CFDs are complex instruments and come with a high risk of losing money rapidly due to leverage. 69% of retail investor accounts lose money when trading CFDs with this provider. You should consider whether you understand how CFDs work and whether you can afford to take the high risk of losing your money.
CFDs are complex instruments and come with a high risk of losing money rapidly due to leverage. 69% of retail investor accounts lose money when trading CFDs with this provider. You should consider whether you understand how CFDs work and whether you can afford to take the high risk of losing your money.

RBA Preview: ASX200 makes nervous gains

As shocking as events are in Europe, there is only minimal direct trade between Australia and Russia.
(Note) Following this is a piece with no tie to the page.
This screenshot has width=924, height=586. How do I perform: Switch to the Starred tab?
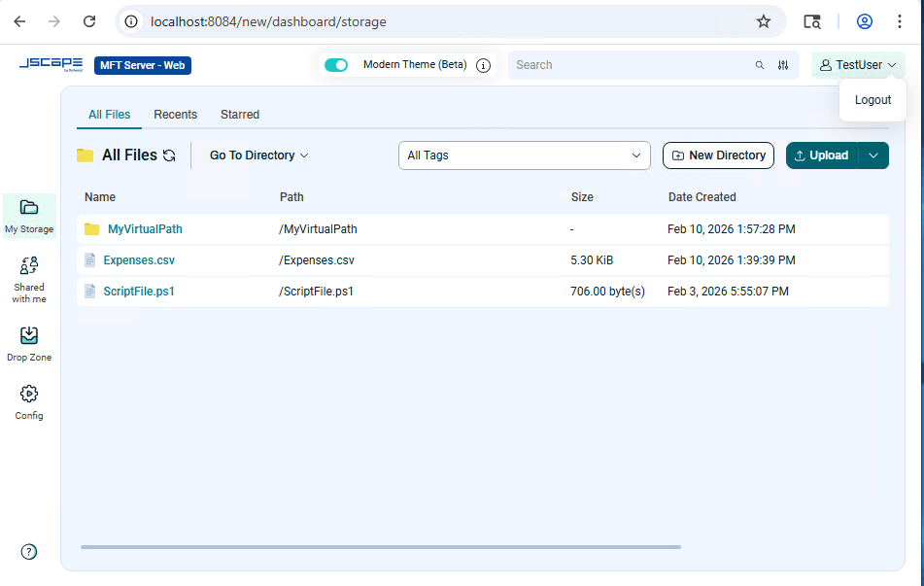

Hence the focus of traders will be on any changes of language in the Board's statement that accompanies the decision.

The RBA may note that while wages growth has picked up, further increases are needed to put the inflation rate sustainably with the RBA’s 2-3% target band before it considers raising rates.

While the RBA has been at pains to stress its patient approach, it’s taken the shocking turn of events in Europe last week for the interest rate market to push back its expectations for the timing of the RBA’s first-rate hike to the second half of 2022. 

During February, a consistent stream of solid domestic corporate earnings insulated the ASX200 from European geopolitical tensions until Russia’s full-scale invasion of Ukraine last week, triggering a -3.1% fall in the local bourse.

In nervous trading today, news that Ukraine has agreed to talks with Russia has revived slim hopes that a diplomatic solution can be found and helped the ASX200 to a 0.57% gain at the time of writing to be trading at 7038, eyeing a slight rise for February.

Unsurprisingly based on Russia’s and Ukraine’s unique status as commodities and energy-exporting powerhouses, energy and mining stocks have outperformed.

South32 (S32) and BHP Group (BHP) are both trading over 3.7% higher, closely followed by Rio Tinto (Rio), which is up 3.37%, trading at $118.45. Going the other way, Fortescue Metals (FMG) is trading -2.34% lower after going ex-dividend today. 

Some positive news for consumer discretionary stocks as retail sales for January increased by a punchy 1.8%, easing concerns that the Omicron outbreak would impact consumer sentiment and the re-opening. Harvey Norman is trading 1.84% higher at $5.25.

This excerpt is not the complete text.